Zwielicht
Von Günter H. Jekubzik
Der Fall scheint klar: gerade als die Polizei am Ort des Verbrechens eintrifft, flieht Aaron Stampler und wird nach wilder Verfolgung gestellt. Zum verstört wirkenden, kaum der Sprache mächtigen Jugendlichen paßt die grausige Tat: Der Erzbischof Chicagos wurde blutig erstochen, Aaron war sein Ministrant.
Als Staranwalt Martin Vail (Richard Gere) in der Gefängniszelle auftaucht, hat er vermutlich wieder einen Fall, der seinen Ruhm vergrößern kann. Vail macht dem stammelnden Stampler knallhart klar, wie der Fall laufen wird. Mit dem gleichen, offensichtlichen Vergnügen berichtet er einem Reporter von seiner Anwaltsmoral. Die Sache wird spannend, als der Chefankläger, ein Freund des ermordeten Erzbischofs, Rache will, und eine ehemalige Kollegin und Geliebte Vails zur Staatsanwältin erwählt. Doch richtig undurchsichtig gestaltet sich das "Zwielicht" als im Hintergrund auch noch ein heruntergekommenes Viertel auftaucht, dessen millionenschweren Spekulationen fast alle mit dem Mord Beschäftigten einbeziehen.
Dies wird jedoch nicht die letzte Überraschung in "Zwielicht" sein. Das brillante Buch (Steve Shagan und Ann Biderman nach dem Roman von William Diehl) bietet neben dem Mordfall einen gemeinen Liebeskampf, einen Mißbrauchsskandal und einen Politthriller an. Dazu fesselnde Psychostudien vom Täter/Opfer Aaron (Edward Norton) und dem alles überstrahlen Martin Vail. Während ein Zitat aus dem "Scharlachroten Buchstaben" die Aufmerksamkeit zum anderen Janusgesicht dieses Überfliegers lenkt, schlummert in einer anderen Figur ein veritabler Hannibal Lector.

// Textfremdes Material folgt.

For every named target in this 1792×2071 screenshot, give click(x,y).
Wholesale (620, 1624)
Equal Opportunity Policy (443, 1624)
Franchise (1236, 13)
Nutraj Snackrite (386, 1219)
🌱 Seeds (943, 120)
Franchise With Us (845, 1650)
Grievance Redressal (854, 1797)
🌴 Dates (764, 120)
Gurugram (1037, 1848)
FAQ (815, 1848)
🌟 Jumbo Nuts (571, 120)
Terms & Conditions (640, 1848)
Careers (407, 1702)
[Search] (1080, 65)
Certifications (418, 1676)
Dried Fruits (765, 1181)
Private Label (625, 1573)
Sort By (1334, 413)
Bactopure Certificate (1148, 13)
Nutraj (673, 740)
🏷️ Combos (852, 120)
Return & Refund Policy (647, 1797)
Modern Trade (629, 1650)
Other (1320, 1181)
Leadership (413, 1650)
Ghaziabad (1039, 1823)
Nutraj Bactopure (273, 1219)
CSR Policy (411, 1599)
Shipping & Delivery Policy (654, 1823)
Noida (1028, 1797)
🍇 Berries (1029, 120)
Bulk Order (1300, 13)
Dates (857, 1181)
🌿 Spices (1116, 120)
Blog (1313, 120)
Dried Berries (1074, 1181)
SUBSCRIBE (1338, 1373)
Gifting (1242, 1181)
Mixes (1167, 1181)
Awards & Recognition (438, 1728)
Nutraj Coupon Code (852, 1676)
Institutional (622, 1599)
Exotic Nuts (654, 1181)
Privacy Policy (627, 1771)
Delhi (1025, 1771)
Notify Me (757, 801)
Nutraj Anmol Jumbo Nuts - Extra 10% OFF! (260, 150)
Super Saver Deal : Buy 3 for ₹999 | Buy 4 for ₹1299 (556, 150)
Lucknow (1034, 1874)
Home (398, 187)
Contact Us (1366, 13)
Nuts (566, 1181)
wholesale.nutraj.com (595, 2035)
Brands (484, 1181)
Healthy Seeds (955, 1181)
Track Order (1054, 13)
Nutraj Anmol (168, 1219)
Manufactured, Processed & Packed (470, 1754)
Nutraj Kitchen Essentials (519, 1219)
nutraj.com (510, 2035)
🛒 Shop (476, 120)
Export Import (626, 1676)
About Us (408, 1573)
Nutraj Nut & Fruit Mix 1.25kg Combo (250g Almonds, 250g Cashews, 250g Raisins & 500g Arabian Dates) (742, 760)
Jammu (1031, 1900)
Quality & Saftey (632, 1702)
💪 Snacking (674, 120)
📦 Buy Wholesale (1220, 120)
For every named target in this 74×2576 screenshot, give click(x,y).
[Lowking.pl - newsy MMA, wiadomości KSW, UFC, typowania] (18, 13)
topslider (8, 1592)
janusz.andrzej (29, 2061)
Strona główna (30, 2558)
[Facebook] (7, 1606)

Richard Gere spielt (unter der Regie von Gregory Hoblit) eine Paraderolle: Hinter seinem gewinnenden Lächeln verbergen sich scheinbar Abgründe - fast wie in "Internal Affairs." Doch der Auftritt Geres ist (von Zitaten wie der Automarke unterstützt) noch immer noch eine Show für sich - ganz wie in "Ein Mann für alle Fälle". "Zwielicht" ist spannend und bis in Nebenrollen - wie Irene Jacob ("Drei Farben: Rot") als Vails Assistentin - hervorragend besetzt. Dabei sind allein die Überraschungen dieses Film sein Geld wert.